§ TEXT FOR ANALYSIS
My 80p bag of crisps shows how inflation creeps up, so fight the spike

SIMON LAMBERT: My 80p bag of crisps shows how inflation creeps up on us, so make sure your money is fighting the spike

My mind long ago anchored the price of an ordinary-sized bag of crisps at 40p, yet creeping inflation means they now regularly cost double that

A bag of crisps: 80p. How did that happen?

I suspect many of us have something that we regularly buy but still catches out when it comes to registering the cost.

For me it’s an ordinary-sized bag of crisps: Walkers Salt and Vinegar, or Smoky Bacon if I’m in luck.

In my mind a bag of crisps still costs about 40p, yet whenever I buy them they seem to cost roughly double that.

This isn’t a case of something you hardly ever buy and then get shocked by the price of when you eventually do – I’ve unfortunately got a real soft spot for crisps – it is a strange anchoring effect that seems to only attach to certain items I purchase.

It’s also a useful lesson in inflation, highlighting how small but consistent price rises can leave your money with only half its purchasing power over what might not feel like that long.

§ SUPPLIED MATERIAL
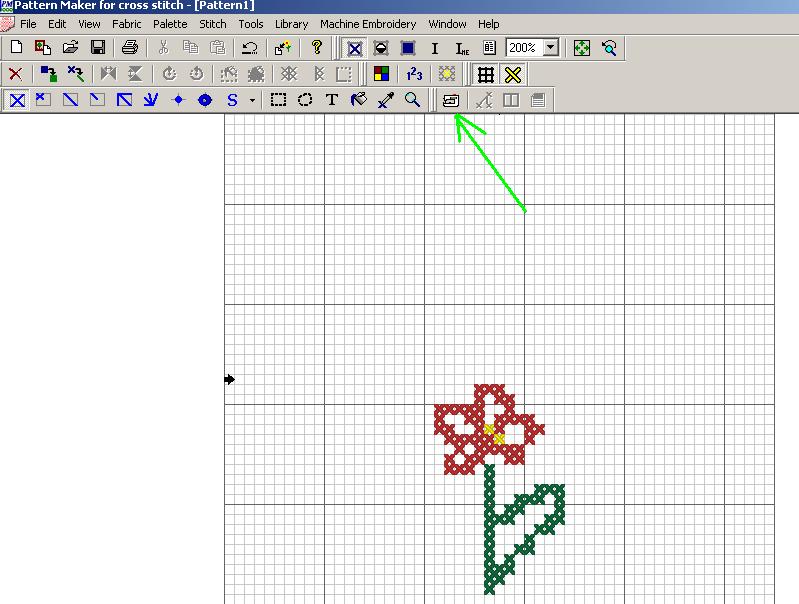Viewport: 799px width, 604px height.
Task: Click the Print button
Action: tap(130, 48)
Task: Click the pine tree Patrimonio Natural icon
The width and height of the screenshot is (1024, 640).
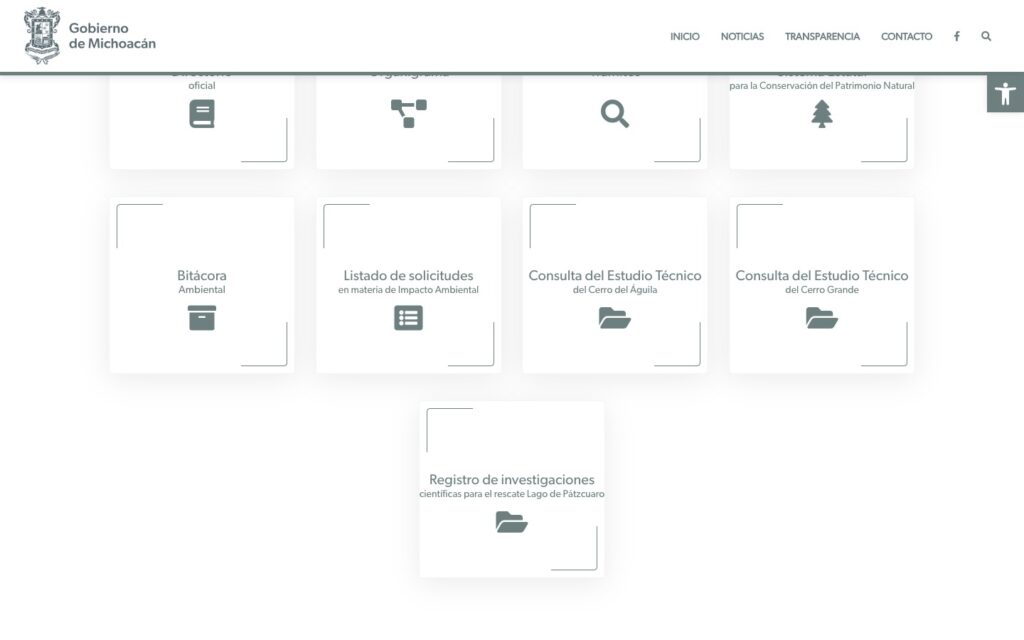Action: pyautogui.click(x=821, y=114)
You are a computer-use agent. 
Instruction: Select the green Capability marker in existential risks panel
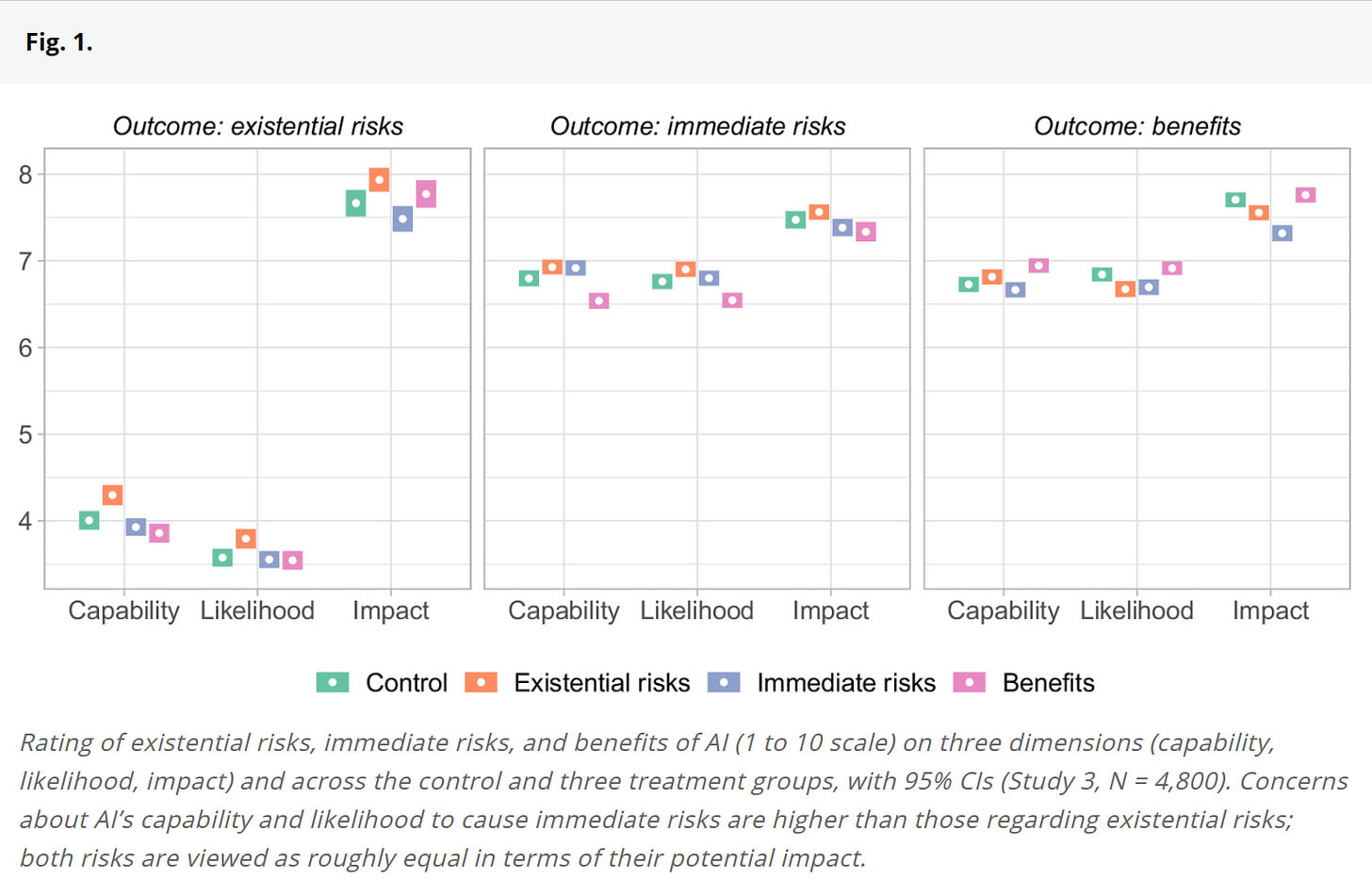90,520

§ DIRECTIONS
A. In the column on crisps and inflation, what price does the writer's mind still attach to an ordinary-sized bag of crisps?
B. From the column on crisps and inflation, output the passage between "SIMON LAMBERT: My" and "items I purchase.", inclusive, copied word for word.

§ SOLVED PROBLEMS
A. About 40p.

B.
SIMON LAMBERT: My 80p bag of crisps shows how inflation creeps up on us, so make sure your money is fighting the spike

My mind long ago anchored the price of an ordinary-sized bag of crisps at 40p, yet creeping inflation means they now regularly cost double that

A bag of crisps: 80p. How did that happen?

I suspect many of us have something that we regularly buy but still catches out when it comes to registering the cost.

For me it’s an ordinary-sized bag of crisps: Walkers Salt and Vinegar, or Smoky Bacon if I’m in luck.

In my mind a bag of crisps still costs about 40p, yet whenever I buy them they seem to cost roughly double that.

This isn’t a case of something you hardly ever buy and then get shocked by the price of when you eventually do – I’ve unfortunately got a real soft spot for crisps – it is a strange anchoring effect that seems to only attach to certain items I purchase.